Conversations With Birds

Manuscripts

Just as immersion in nature inspires a mix of profound awe and renewed curiosity about this Earth we call home, so, too, does filmmaker and novelist Priyanka Kumar’s mesmerizing essay collection, Conversations With Birds—rendered in finely wrought prose, steeped in memory and thrumming with endless curiosity.

Kumar reflects on her childhood in northern India, formative years during which she enjoyed lush nature every day. As a young adult studying film at the University of California, Santa Cruz, she realized that she had become alienated from the natural realm that once brought her such joy. An impromptu bird walk and fortuitous encounter with a long-billed curlew reshaped the way Kumar has experienced the world ever since: “My hunger to know more about the bird was like a bridge that would one day lead me back to nature’s elusive womb.”

In the years since, Kumar has embarked on journeys far and near to commune with birds (cranes, owls, tanagers, eagles) and other creatures that inhabit the American Southwest. She chronicles her encounters thoughtfully and with passion, dotting her work with references to Orpheus, Henry David Thoreau, Ravi Shankar and more.

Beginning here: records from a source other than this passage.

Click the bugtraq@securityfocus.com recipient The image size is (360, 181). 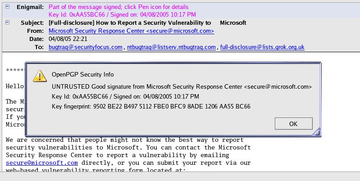(86, 47)
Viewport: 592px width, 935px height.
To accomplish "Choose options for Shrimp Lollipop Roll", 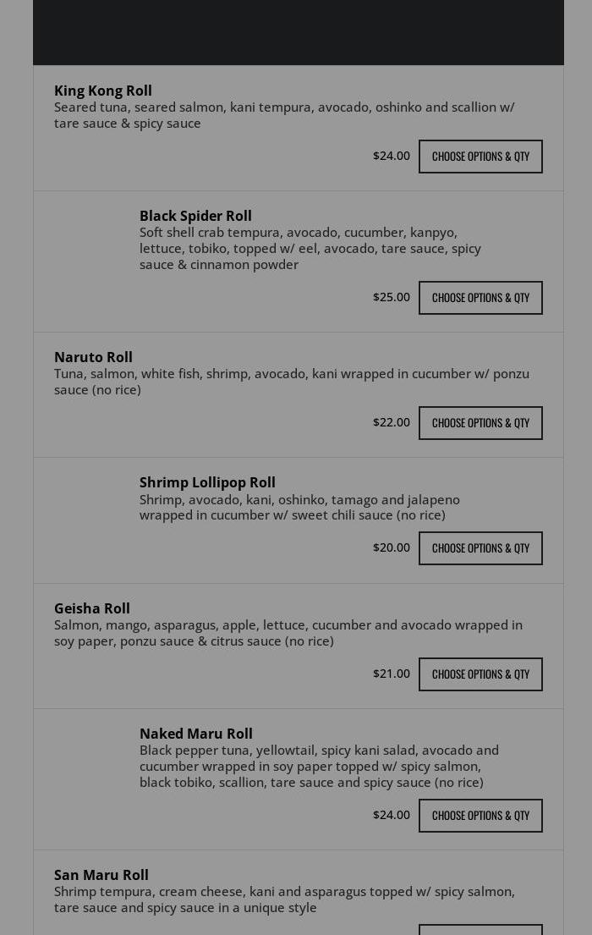I will (x=480, y=548).
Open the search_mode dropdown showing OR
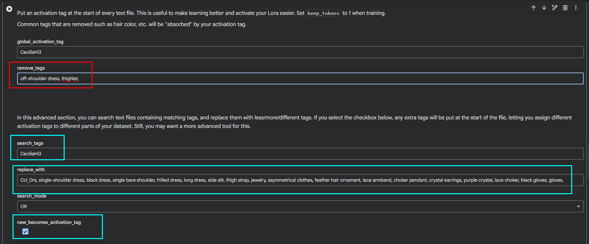The image size is (589, 244). point(300,206)
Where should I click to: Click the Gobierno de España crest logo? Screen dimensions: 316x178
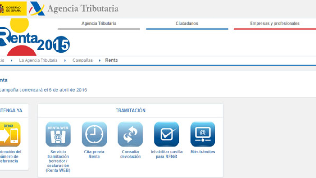[x=13, y=8]
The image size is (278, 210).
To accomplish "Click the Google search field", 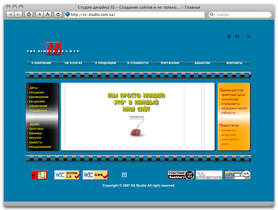I will pos(241,15).
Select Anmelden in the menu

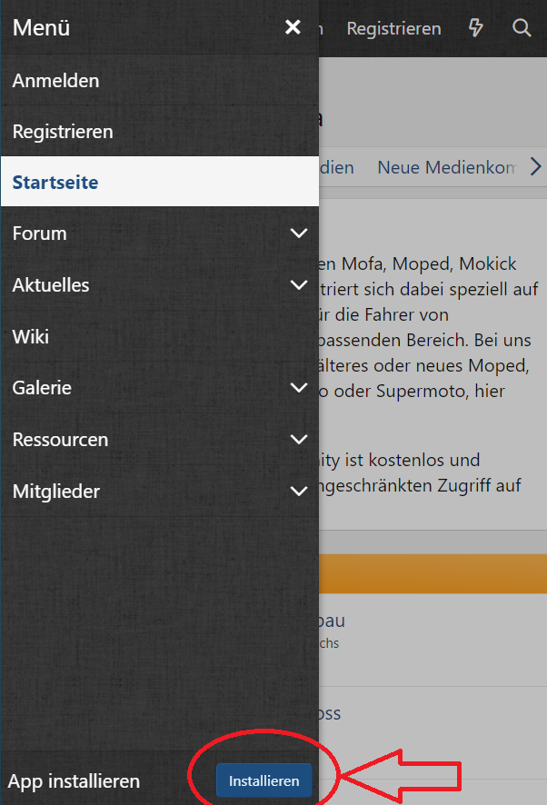[160, 81]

But travel isn’t necessary for engaging with nature; just looking up at a tree that you walk by daily could reveal new wonders. Kumar and her family have only to sit by the large round window that looks out on their Santa Fe backyard, where they might observe a passing bobcat or the beheaded remains of flowers that were eaten by deer.

However, birds remain Kumar’s truest loves. “How is it that we can love birds . . . and not be attentive to how bird habitats all around us are being fragmented or overgrazed or paved over with concrete?” she writes. It’s a question that circles through Conversations With Birds from beginning to end as Kumar celebrates the creatures that live among us and urges us to consider our role in protecting our collective future. After all, she knows from experience that “the seeds of transformation lie dormant in all of our hearts. Sometimes it just takes the right bird to awaken us.”